Satu Lagi Makam Korban Kerangkeng Langkat Dibongkar Polisi
Polda Sumut membongkar satu lagi makam korban penyiksaan hingga meninggal, di Desa Lau Lugur, Langkat. Sudah tiga makam yang dibongkar untuk mengungkap kasus penyiksaan dan perdagangan orang di kerangkeng manusia Langkat
Oleh
NIKSON SINAGA
·3 menit baca
STABAT, KOMPAS — Kepolisian Daerah Sumatera Utara membongkar satu lagi makam yang diduga korban penyiksaan hingga meninggal, di Desa Lau Lugur, Kecamatan Salapian, Kabupaten Langkat. Sudah tiga makam yang dibongkar untuk mengungkap kasus penyiksaan dan perdagangan orang di kerangkeng manusia rumah Bupati Langkat nonkatif Terbit Rencana Perangin-Angin itu.
”Hari ini kembali dibongkar lagi satu makam yang diduga korban penyiksaan hingga meninggal. Ini untuk melihat konstruksi kasus secara lebih utuh,” kata Kepala Bidang Humas Polda Sumut Komisaris Besar Hadi Wahyudi, Kamis (14/4/2022).
Hadi mengatakan, pembongkaran makam atau ekshumasi dilakukan penyidik Direktorat Reserse Kriminal Umum Polda Sumut bersama Pusat Laboratorium Forensik. Tim pun langsung melakukan otopsi di tempat pemakaman umum itu. Hasil dari otopsi itu pun masih diproses tim kepolisian.
Makam yang dibongkar atas nama Dodi Santoso yang merupakan warga Desa Lau Lugur. Ia dimasukkan oleh keluarganya ke panti rehabilitasi ilegal di area rumah mewah milik Terbit di Desa Raja Tengah, Kecamatan Kuala, Februari 2018. ”Korban meninggal setelah satu bulan menghuni kerangkeng di panti rehab itu,” kata Hadi.
Kepada keluarga, pengurus panti rehabilitasi menyebut Dodi meninggal karena sakit. Mereka pun tidak menuntut karena sejak awal masuk ke panti rehab keluarga menandatangani surat perjanjian tidak menuntut apabila penghuni panti meninggal.
Hadi menegaskan, meskipun ada perjanjian seharusnya masyarakat tidak khawatir. Pelaku tindak pidana tidak bisa berlindung di balik perjanjian. Ia pun meminta agar masyarakat lainnya melapor ke Polda Sumut atau kepolisian setempat apabila ada keluarganya yang meninggal sewaktu menghuni panti rehab ilegal itu.
Hadi menyebutkan, ekshumasi terhadap Dodi dilakukan setelah berkoordinasi dengan Komisi Nasional Hak Asasi Manusia dan Lembaga Perlindungan Saksi dan Korban. Mereka mencocokkan temuan-temuan hasil penyelidikan masing-masing. Awalnya, penyidik Polda Sumut sudah menemukan tiga korban meninggal karena penyiksaan.

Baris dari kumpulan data
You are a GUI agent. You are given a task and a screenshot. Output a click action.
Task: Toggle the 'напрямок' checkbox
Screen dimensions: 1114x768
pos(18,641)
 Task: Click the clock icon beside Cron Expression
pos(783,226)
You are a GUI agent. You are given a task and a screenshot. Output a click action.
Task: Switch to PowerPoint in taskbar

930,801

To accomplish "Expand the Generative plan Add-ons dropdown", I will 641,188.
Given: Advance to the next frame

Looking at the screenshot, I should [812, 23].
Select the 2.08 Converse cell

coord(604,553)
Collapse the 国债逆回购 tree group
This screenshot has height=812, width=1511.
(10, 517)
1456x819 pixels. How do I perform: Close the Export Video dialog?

Tugas Pengerjaan
Lanjutkan artikel tentang pembongkaran makam korban kerangkeng Langkat, dimulai tepat setelah kalimat terakhir yang tertera. Baris-baris data tersebut sama sekali tidak berperan dalam hal ini.

Jawaban
Kami mengapresiasi Polda Sumut yang telah menetapkan TRP (Terbit) menjadi tersangka dan menahan delapan tersangka lainnya
Polisi pun sudah membongkar dua makam korban pada Februari, yakni Abdul Sidik Isnur (39), warga Kelurahan Sawit Seberang, Kecamatan Sawit Seberang, serta Sarianto Ginting (35) warga Desa Purwobinangun, Kecamatan Sei Bingei. Sarianto meninggal tiga hari setelah masuk panti rehabilitasi pada Juni 2021.
Sementara, Abdul meninggal tujuh hari setelah masuk panti rehab pada Februari 2019. Penyidik pun menyimpulkan keduanya meninggal karena penganiayaan. Sementara, satu korban lagi meninggal tahun 2015 dengan inisial U tidak dibongkar makamnya karena keluarga tidak mengizinkan.
Penyelidikan dugaan penganiayaan hingga meninggal dan tindak pidana perdagangan orang (TPPO) dilakukan Polda Sumut setelah Komisi Pemberantasan Korupsi (KPK) menemukan dua ruangan mirip penjara saat menggeledah rumah Terbit, Rabu (19/1/2022). Saat ditemukan, ruangan itu dihuni 57 orang. Sedikitnya 656 orang tercatat pernah menghuni panti rehabilitasi narkoba ilegal itu sejak tahun 2010.
Setelah melakukan penyelidikan hampir tiga bulan, penyidik Polda Sumut menetapkan Terbit sebagai tersangka TPPO dan penganiayaan hingga meninggal. Delapan lainnya sebelumnya telah ditetapkan menjadi tersangka dan telah ditahan penyidik, yakni HS, IS, TS, RG, JS, SP, HG, dan DP, yang merupakan anak Terbit.
Komisioner Pemantauan dan Penyelidikan Komnas HAM Mohammad Choirul Anam mengatakan, dalam kesimpulan hasil penyelidikan, Komnas HAM telah memaparkan ada tiga korban meninggal karena penyiksaan. Mereka pun kemudian menemukan tiga korban lainnya yang diduga meninggal juga karena penyiksaan.
”Kami mengapresiasi Polda Sumut yang telah menetapkan TRP (Terbit) menjadi tersangka dan menahan delapan tersangka lainnya,” kata Anam.
Pengacara delapan tersangka, Sangat Surbakti, mengatakan, mereka akan menghadapi kasus tersebut di persidangan. Ia pun tidak memberikan tanggapan tentang penyidikan kasus itu.